Android 12 is not present on practically any phone, except for the Google Pixel and some other high-end phones. Despite this, we already have the first Developer Preview of Android 13, being the first time that Google launches a version with such a short distance between the previous one. Was it necessary to release a version so soon, instead of focusing on improving the current one?
We wanted to open the debate on the need to release an operating system version per year, something that iOS does not get rid of either. The iPhone and iPad operating system also has a long history of version that breaks things-version that fixes things quite interesting, although the penetration rate is much higher.
There are apps that don’t even work on Android 12, but we already have Android 13
It’s been a while since Google stopped updating monthly the android version distribution rate.

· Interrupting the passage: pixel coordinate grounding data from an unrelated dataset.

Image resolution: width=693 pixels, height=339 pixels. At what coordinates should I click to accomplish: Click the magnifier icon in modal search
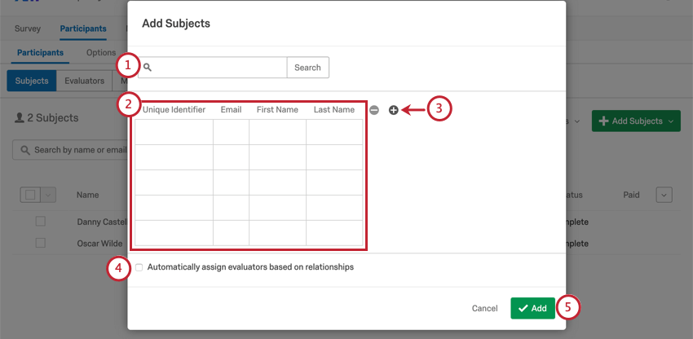coord(148,68)
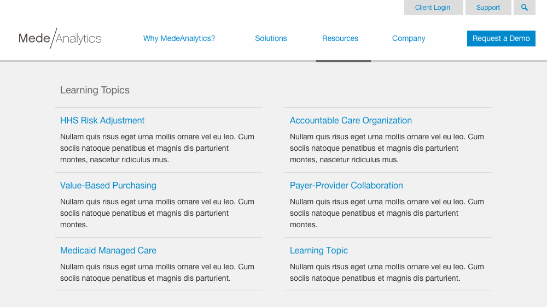Open the Company menu

point(409,38)
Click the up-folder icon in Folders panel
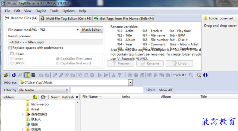The height and width of the screenshot is (131, 238). tap(35, 97)
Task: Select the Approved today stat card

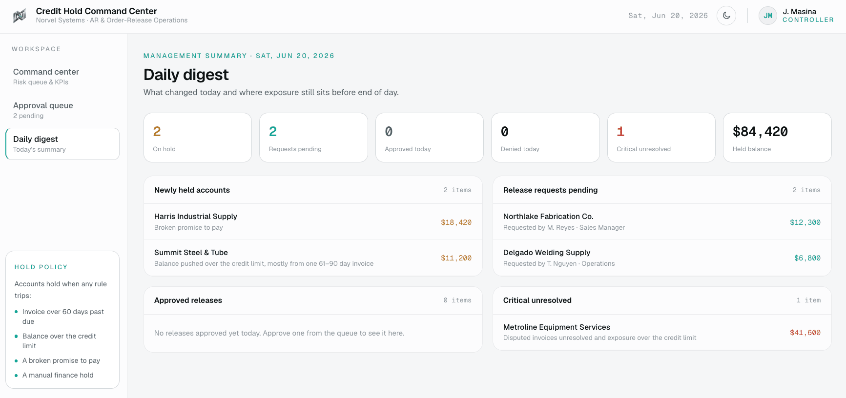Action: click(x=430, y=138)
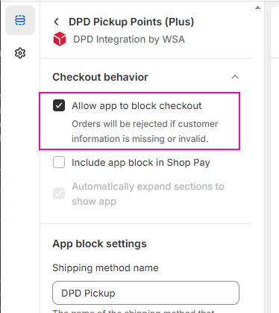Click the App block settings heading

99,244
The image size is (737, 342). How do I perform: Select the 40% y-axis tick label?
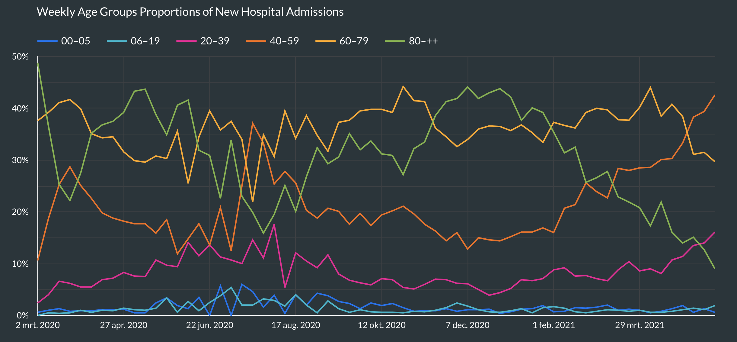coord(20,108)
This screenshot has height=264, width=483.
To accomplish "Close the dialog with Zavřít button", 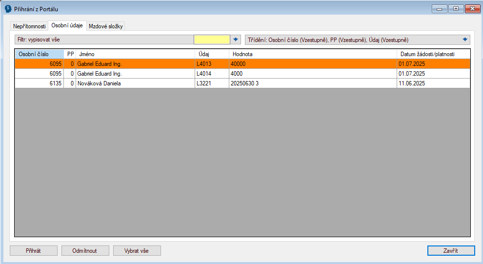I will [x=450, y=250].
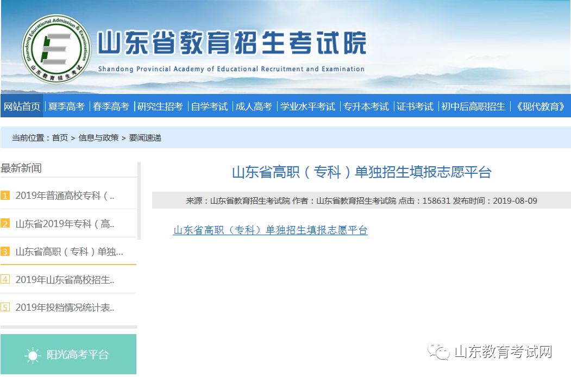Click the sidebar vertical scrollbar
This screenshot has width=571, height=377.
pyautogui.click(x=139, y=201)
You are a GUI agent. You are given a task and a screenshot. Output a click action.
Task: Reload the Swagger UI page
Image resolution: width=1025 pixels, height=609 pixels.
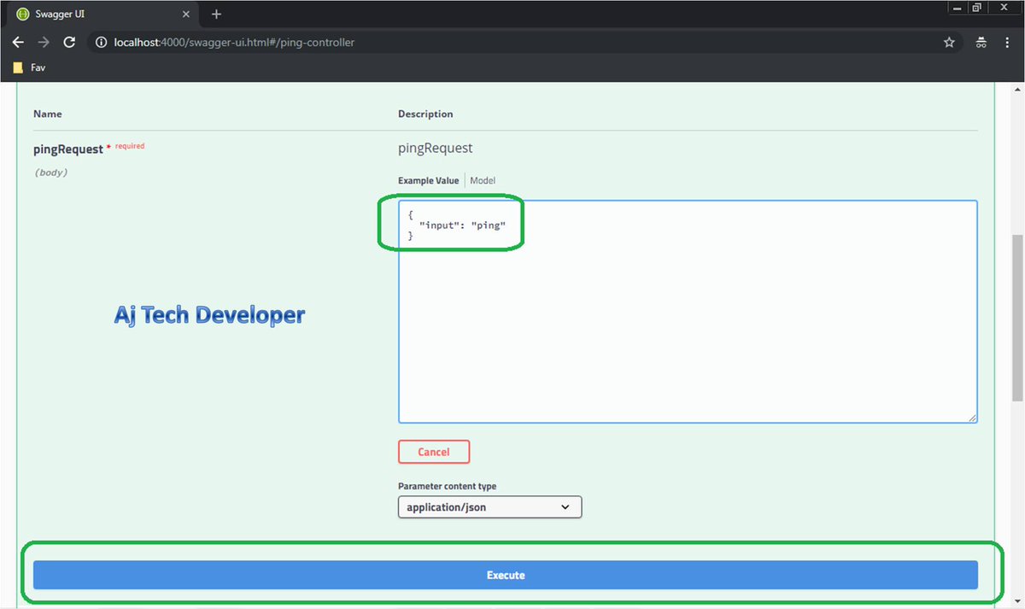[x=69, y=42]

However, the latest data is from November 2021, so it hasn’t been that long since the last record.
The data is hard: just over 24% of Android devices had a cumulative distribution of Android 11. In other words, almost 80% of android phones were outdatedbased on data from Android 11, which is not even the latest version.
Android 12, a version that is not even six months old, is present on phones that can be counted on the fingers of two hands, but we already have Android 13, version on which developers have to start working to have their apps working with the new ROM. Today, there are apps that don’t even work well on Android 12and those developers will have to adapt them to the latest version now.
Fragmentation is one of the main problems of Android, something that does not help that we have a new version year after year. The usual cycle, hopefully, usually two years of updatesexcept for some manufacturers that offer three and the exceptional case of Samsung, which offers four years of system updates and five of security patches.
Due to the very “open” nature of Android, fragmentation will always be there, but perhaps lowering the rate of updates would help settle the current versions and give manufacturers time to adopt them, without having to constantly think about updating to the new one. Something similar (although not as radical, perhaps) to what we see with systems like Windows 10, with longer life cycles and updates aimed at improving the same version.
The iPhones are updated more, but it would not hurt to slow down
In the case of iOS the picture is quite different. Currently iOS 15 adoption rate exceeds 70%. In other words, only 3 out of 10 iPhones are not updated, all this taking into account that the adoption of iOS 15 is being slower.
However, the history of iOS is that of versions that break things and versions that fix things, so it wouldn’t hurt to polish those versions that end up being quite polished. There have been few generations in which Apple has had to release a version “focused on stability” since, by loading the new version with new features, they have made it less stable.
This is the case of iOS 9, iOS 12 and iOS 14, without going any further, versions focused on improving performance and lost instability compared to their predecessors. Lowering the pace would help in stabilitywith the small tribute of losing some novelties that, in most cases, are minor.
Technology evolves year after year, and renewing the operating system has become a tradition that accompanies the evolution of the hardware itself. We open the debate on whether or not to downshiftlet the versions rest a little longer and that their life cycle is based on polishing them until they are completely stable, and think more patiently about including new features.